# FOR SALE: Silverdrive Statesman lathe



## Cutting Crew (19 Jan 2009)

With my workshop now virtually cleared after the tool sale (thanks everyone), the last major item I have left is the Silverdrive Statesman lathe. I thought this was sold at the end of last year but I got messed about by someone who really only wanted to ask questions about it, he was due to come for the lathe but then seemed to disappear. Not a member of this forum may I add.

The lathe is the one featured in the Woodturning magazine Issue 165. It is complete with all the bits as it came from Silverdrive. The price of the 280 when new was £2800, I am open to any reasonable offers. Anyone wanting further details can contact me with a PM through the site.

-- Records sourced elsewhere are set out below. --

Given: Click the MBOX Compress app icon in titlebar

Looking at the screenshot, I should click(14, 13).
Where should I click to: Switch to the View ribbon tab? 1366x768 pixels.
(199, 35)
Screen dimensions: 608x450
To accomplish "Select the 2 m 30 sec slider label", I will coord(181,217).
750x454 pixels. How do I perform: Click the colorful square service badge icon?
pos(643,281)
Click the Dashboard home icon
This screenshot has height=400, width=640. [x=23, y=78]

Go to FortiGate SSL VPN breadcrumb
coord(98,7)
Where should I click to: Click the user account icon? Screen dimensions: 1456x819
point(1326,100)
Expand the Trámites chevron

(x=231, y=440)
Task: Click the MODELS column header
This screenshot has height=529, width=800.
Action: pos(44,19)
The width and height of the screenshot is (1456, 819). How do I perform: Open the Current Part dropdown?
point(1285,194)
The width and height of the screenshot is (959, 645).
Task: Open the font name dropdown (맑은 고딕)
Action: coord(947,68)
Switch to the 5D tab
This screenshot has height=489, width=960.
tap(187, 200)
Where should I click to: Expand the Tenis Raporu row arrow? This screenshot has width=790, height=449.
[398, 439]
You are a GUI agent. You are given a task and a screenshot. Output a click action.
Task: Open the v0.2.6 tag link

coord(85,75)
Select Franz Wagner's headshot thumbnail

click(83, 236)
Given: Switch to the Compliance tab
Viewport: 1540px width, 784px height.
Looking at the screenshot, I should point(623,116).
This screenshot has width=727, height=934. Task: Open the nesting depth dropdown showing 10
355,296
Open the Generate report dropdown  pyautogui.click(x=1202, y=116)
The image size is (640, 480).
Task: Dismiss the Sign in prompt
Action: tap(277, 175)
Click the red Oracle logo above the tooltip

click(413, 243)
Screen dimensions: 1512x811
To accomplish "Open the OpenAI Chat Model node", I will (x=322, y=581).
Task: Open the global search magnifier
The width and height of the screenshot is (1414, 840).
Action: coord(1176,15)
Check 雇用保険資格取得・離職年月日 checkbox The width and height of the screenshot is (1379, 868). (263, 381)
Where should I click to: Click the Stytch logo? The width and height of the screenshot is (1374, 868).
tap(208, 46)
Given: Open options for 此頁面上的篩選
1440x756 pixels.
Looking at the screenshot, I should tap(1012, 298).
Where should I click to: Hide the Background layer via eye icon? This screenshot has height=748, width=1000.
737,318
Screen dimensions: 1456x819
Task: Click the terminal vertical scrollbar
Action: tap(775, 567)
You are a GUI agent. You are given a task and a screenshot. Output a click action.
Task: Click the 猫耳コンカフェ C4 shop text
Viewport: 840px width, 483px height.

Anyone interesting in a test drive on the 280 is quite welcome to come and have a play, just send me a PM through the site. All I ask is that the interest is genuine and not as before.

Cheers
Mike


----------



## Vulthoom (19 Jan 2009)

Wow!

If my lottery numbers come up on Wednesday - I'll have it!
Unfortunately at the moment I couldn't afford the toolrest handle....


----------



## wizer (19 Jan 2009)

Not THAT's a lathe. You're about 2 months too early. No funds atm  :wink:


----------



## Blister (19 Jan 2009)

wizer":3nllewzk said:


> Not THAT's a lathe. You're about 2 months too early. No funds atm  :wink:



Thats the one I told you about on Sunday :wink:


----------



## boysie39 (19 Jan 2009)

Allen, I thought you had that and was going to talk nicely to you when i got over in Aug.   :shock: :lol: 

Guess it's back to the drawing board! REgards Boysie


----------



## Blister (19 Jan 2009)

boysie39":301i3hzg said:


> Allen, I thought you had that and was going to talk nicely to you when i got over in Aug.   :shock: :lol:
> 
> Guess it's back to the drawing board! Regards Boysie



I wish :lol: cant justify 2 BIG lathes  or can I :lol: :lol: :lol: 8) 

Let me see


----------



## wizer (20 Jan 2009)

If Allen buys it. He wont still have it in Aug!! :wink: :lol:


----------



## Blister (20 Jan 2009)

wizer":16n7918t said:


> If Allen buys it. He wont still have it in Aug!! :wink: :lol:



O yes he will :lol: 

but may sell the Woodfast  8)


----------



## boysie39 (20 Jan 2009)

When one is posting messages one should be very aware of who is inthe vicinicty and who can see over ones shoulder, especially if one is planning to go into secret negeocations about a change of lathe. 
Luckily i'm very happy with the one I have now, and which is going to be with me for a very long time . OUCH! and I thought the security system on my pc was the best there was. Am turning computer desk to face door. OH well she never looks in the boot of the car,or does she?
Heed this warning REgards Boysie


----------



## Blister (21 Jan 2009)

boysie39":pr2ekywn said:


> When one is posting messages one should be very aware of who is inthe vicinicty and who can see over ones shoulder, especially if one is planning to go into secret negeocations about a change of lathe.
> Luckily i'm very happy with the one I have now, and which is going to be with me for a very long time . OUCH! and I thought the security system on my pc was the best there was. Am turning computer desk to face door. OH well she never looks in the boot of the car,or does she?
> Heed this warning REgards Boysie



Woops ! rumbled :lol:


----------



## Blister (22 Jan 2009)

Now SOLD :wink:


----------